Too much communication, yet not enough

Managing email was an issue with employees feeling overwhelmed not only by the amount of information being pushed to them but also by the amount of information that was not relevant. With email as the primary communication channel, there was little weighting of importance of information, which means an announcement email from the Global Departmental Lead carried the same level of importance as a breakroom donut notification in a single office location.

Goal

  • Top Down: Establish a regular, authentic communication cadence between Department Leads and Employees.

  • Lateral: Break down silos within departments. Encourage knowledge sharing. Make it evident where employees can find relevant up-to-date information as they need it.

  • Bottom Up: Highlight regional employee success to the global leads to boost morale and motivate continuous growth.

Implemented Solution

Built the platform (Departmental Teams and Sharepoint Sites) and ran campaigns to nurture a culture of open communication and knowledge-sharing.

Read more: Building an internal community space for recognition, collaboration, and onboarding

“Feels like the people within my department are not even sure how to work, as there are so many new [hires].”

(Infrastructure Department, Nordics)

Onboarding

Employees reported a “sink or swim” mentality at the company - new joiners were inundated with a lot of useful material (often PPTs) in the first few days of joining the company/dept. This information was rarely ever retained or revisited.

Goal

Make the experience personal… at scale. Make it evident where employees can find relevant up-to-date information as they need it.​

Implemented Solution

Hosted Welcome Videos from the Global Departmental Leads and Asset Repositories for each department on the their respective Sharepoint Sites. Scheduled Welcome Emails with relevant links at 1 - 3 - 6 month milestones for new employees using Power Automate.

Read more: Building an internal community space for recognition, collaboration, and onboarding

Reflection

Understanding and improving employee experience was critical for our client to continue operating in today’s complex and highly competitive global economy. Providing an engaging experience would help our client retain their skilled talent, and ultimately drive a stronger customer experience.

Our client sought out design thinking as a way to get deeper insights into their employees and start developing innovative, iterative solutions to the problems plaguing them. During our 1.5 year engagement with the client, we were able to help set the stage with Organizational Structure Tuning, and built an internal collaboration platform using Teams, Sharepoint, and Power BI. With this foundation in place, the Global Departmental Leads were empowered to continue experimenting with potential engagement solutions and refining them using data and feedback, even today.

Since the start of our project in 2018, faith in our client’s bi-annual employee survey has been on the rise. As of Dec 2019, 61% of employees (↑14%) now report seeing positive changes taking place based on recent employee survey results.

Line Chart showing the Action metric trending positively (starting at 47% in Dec 2017 and moving up to 61% in Dec 2019)

14% rise in employees reporting seeing positive action being taken on survey results (2018-2019)

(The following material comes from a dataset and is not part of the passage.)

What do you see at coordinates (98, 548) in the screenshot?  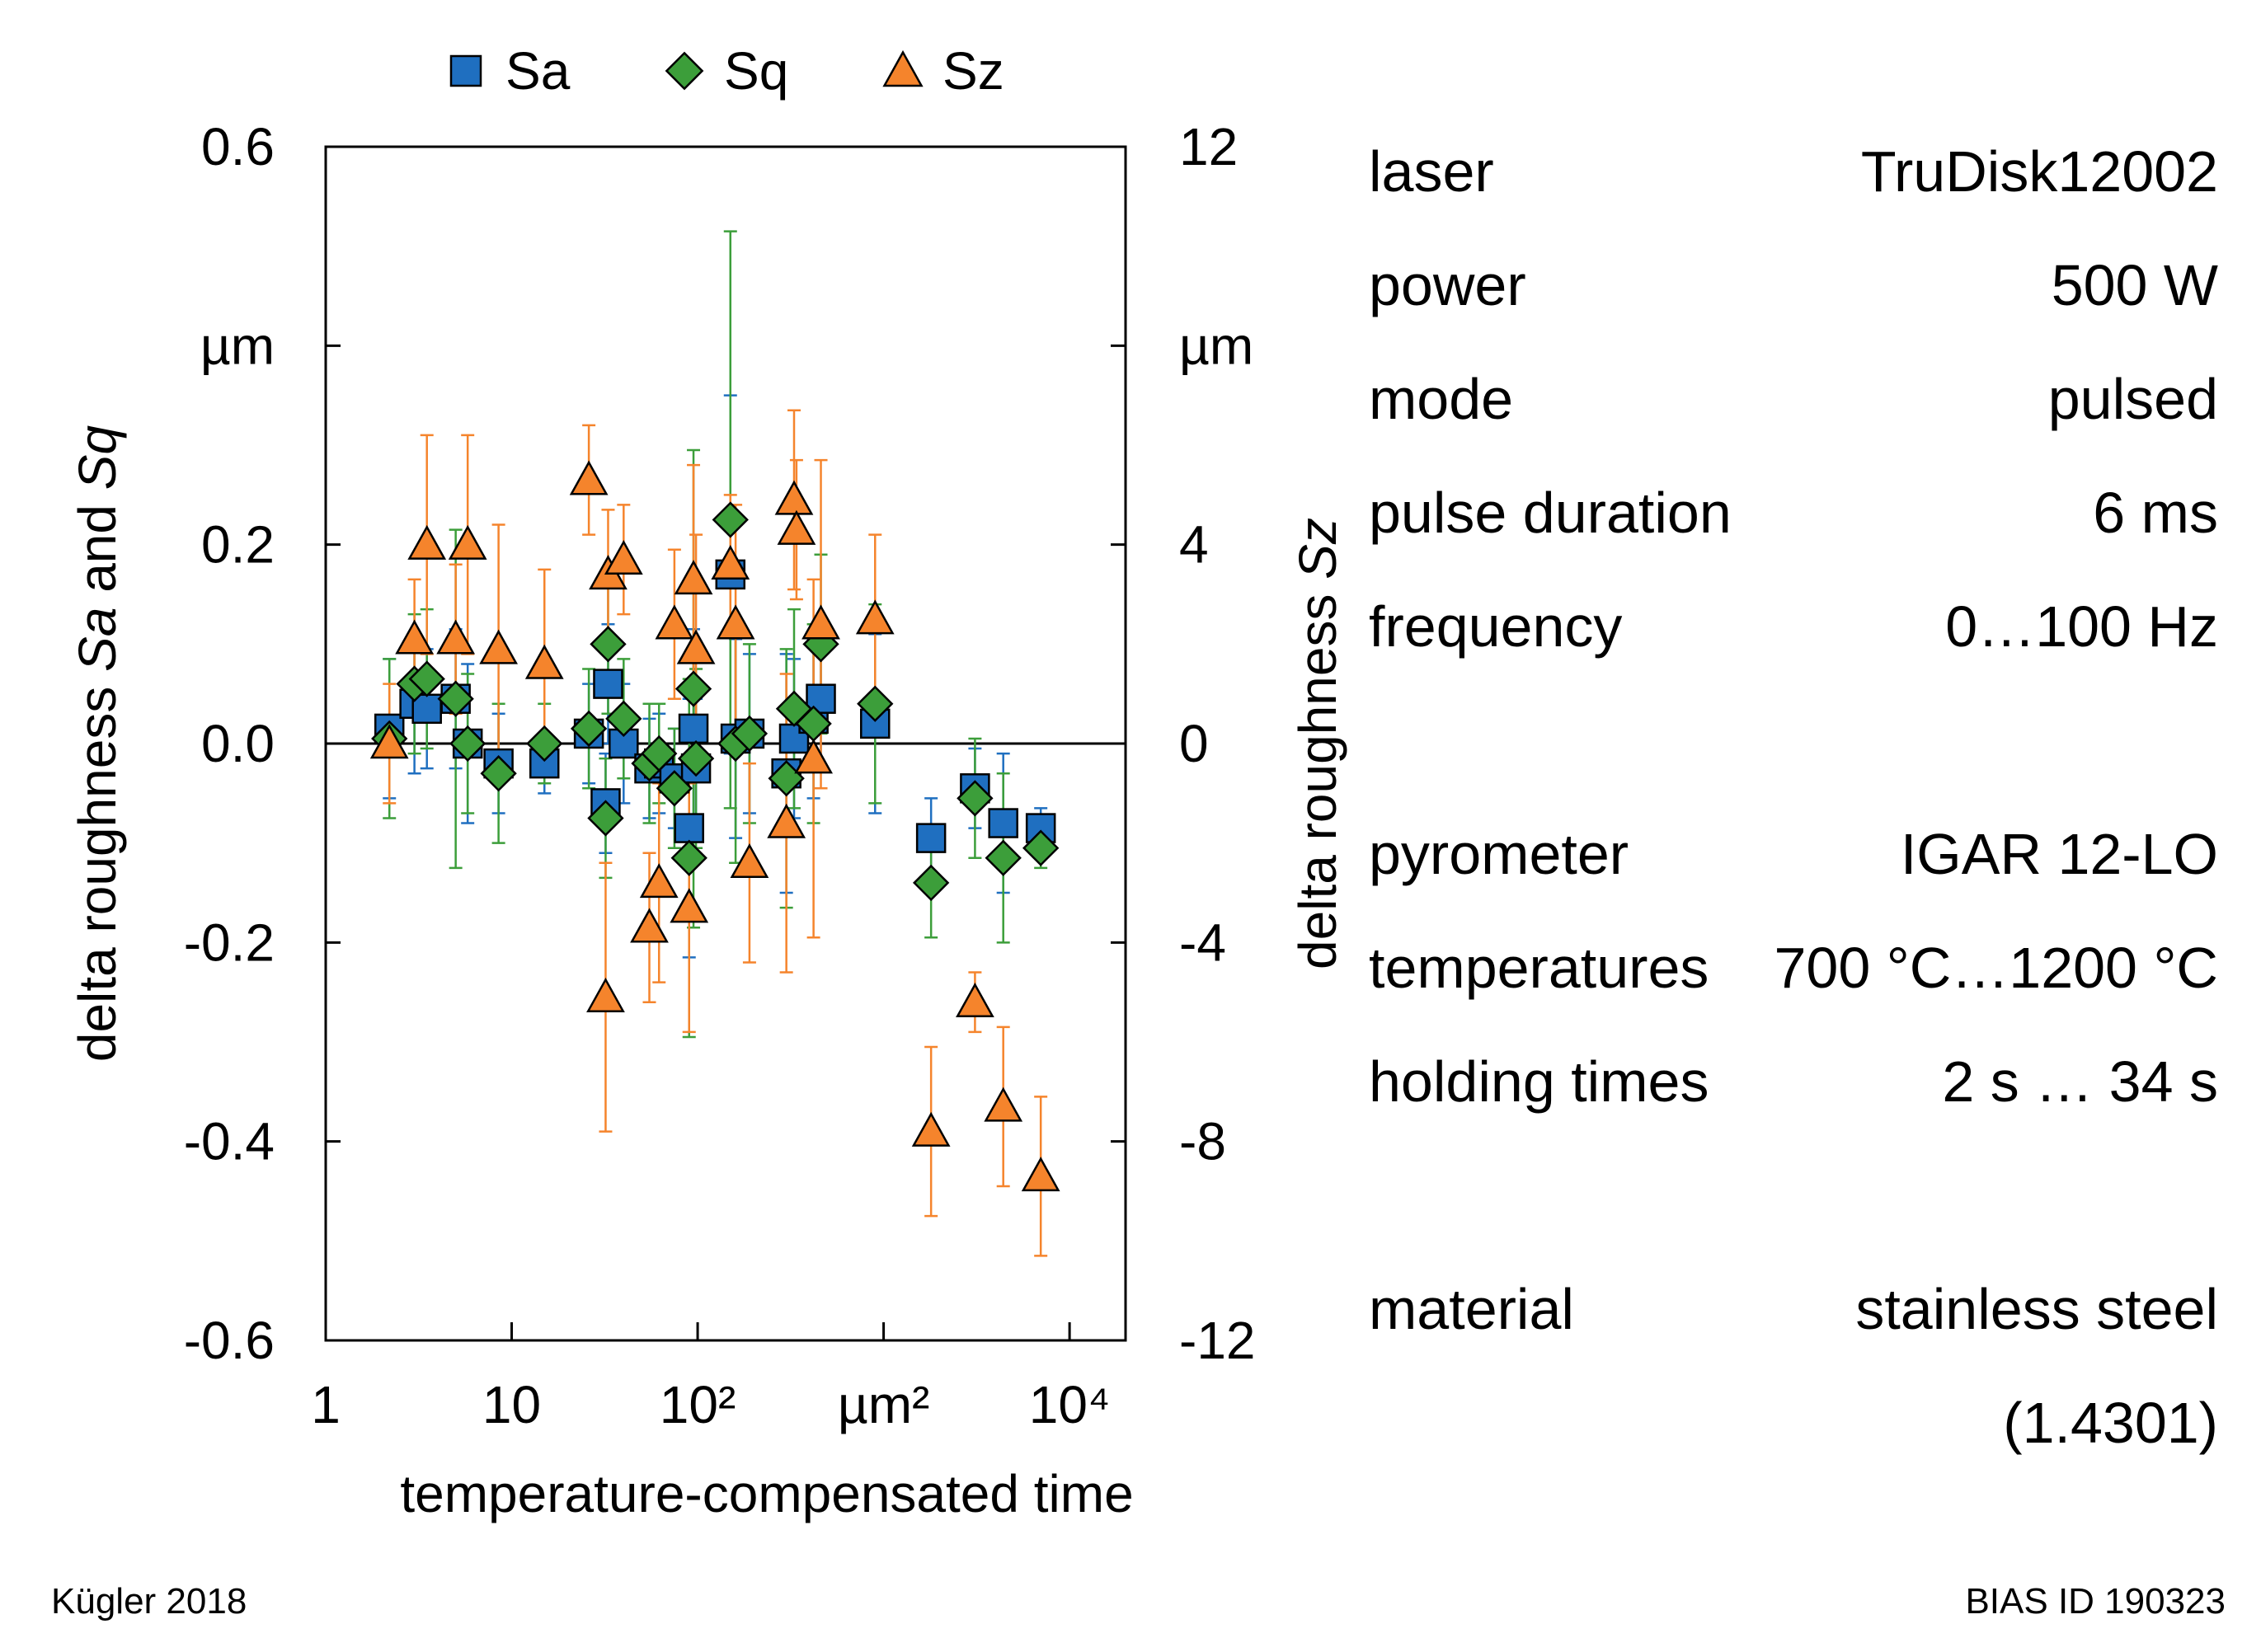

Eventually, I hope to see our client move to regular pulse surveys and an open feedback system over bi-annual surveys. This would allow the department leads to obtain feedback as close to real time as possible, pick up on sporadic changes in worker priorities and sentiments, inspect the impact of ‘treatments’ immediately, and adapt if needed. Until then, they are reliant on waiting months to measure results or sending out adhoc surveys to capture feedback.

“We used to prioritize our stakeholders as shareholders first, customers second, and employees third. We now realize we had it backward.

If we put employees first, they in turn take care of our customers, (who) in turn take care of our shareholders.”